*TASK STATEMENT*:
Rewrite the items below, swapping "Task" for "Instruction" everywhere and leaving everything else unchanged. Omit the pictures.

*DATASET EXTRACT*:

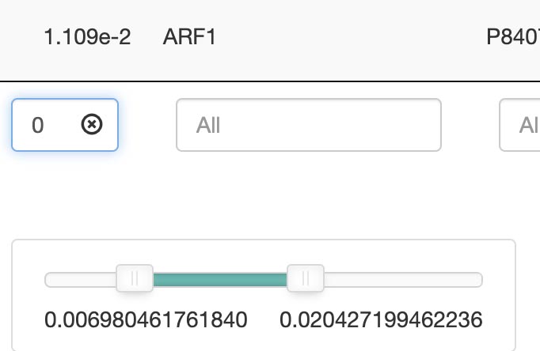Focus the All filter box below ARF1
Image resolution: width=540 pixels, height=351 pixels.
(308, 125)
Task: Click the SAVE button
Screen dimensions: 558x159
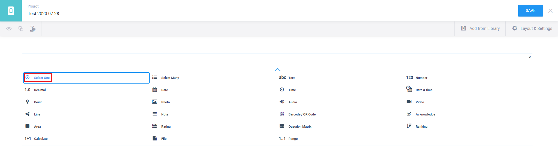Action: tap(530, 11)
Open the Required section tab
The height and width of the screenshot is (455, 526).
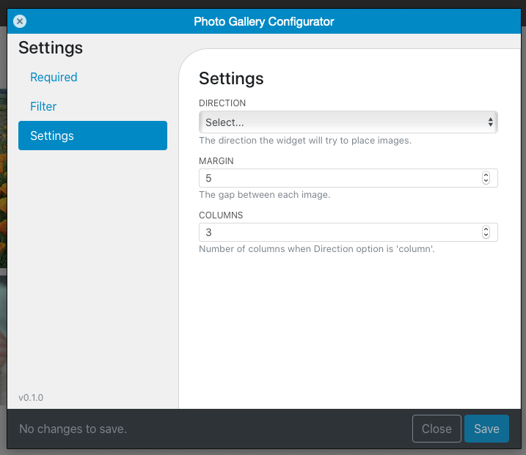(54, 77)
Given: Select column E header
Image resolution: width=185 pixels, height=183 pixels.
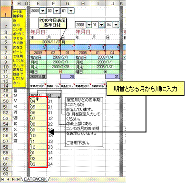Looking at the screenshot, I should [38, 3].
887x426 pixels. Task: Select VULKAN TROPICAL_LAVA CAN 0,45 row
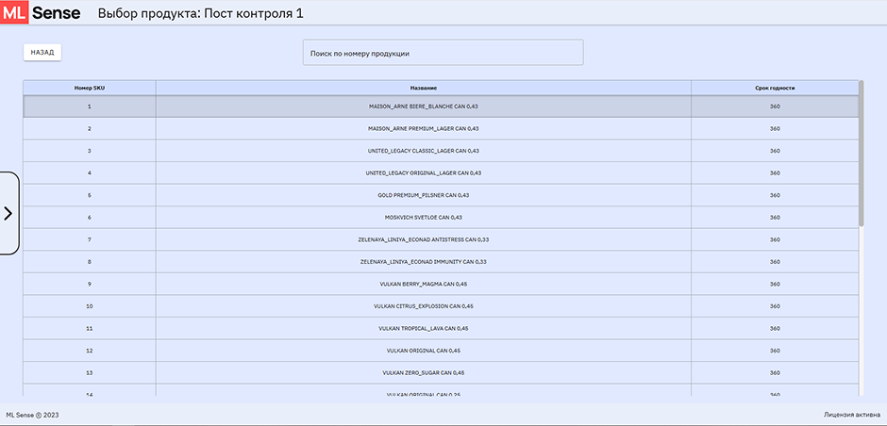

*TASK RESPONSE*:
Focus the All filter box below ARF1
Image resolution: width=540 pixels, height=351 pixels.
(308, 125)
Instruction: Click the SAVE button
Screen dimensions: 558x159
Action: tap(530, 11)
Open the Required section tab
The height and width of the screenshot is (455, 526).
(54, 77)
Given: Select column E header
Image resolution: width=185 pixels, height=183 pixels.
Looking at the screenshot, I should [38, 3].
887x426 pixels. Instruction: Select VULKAN TROPICAL_LAVA CAN 0,45 row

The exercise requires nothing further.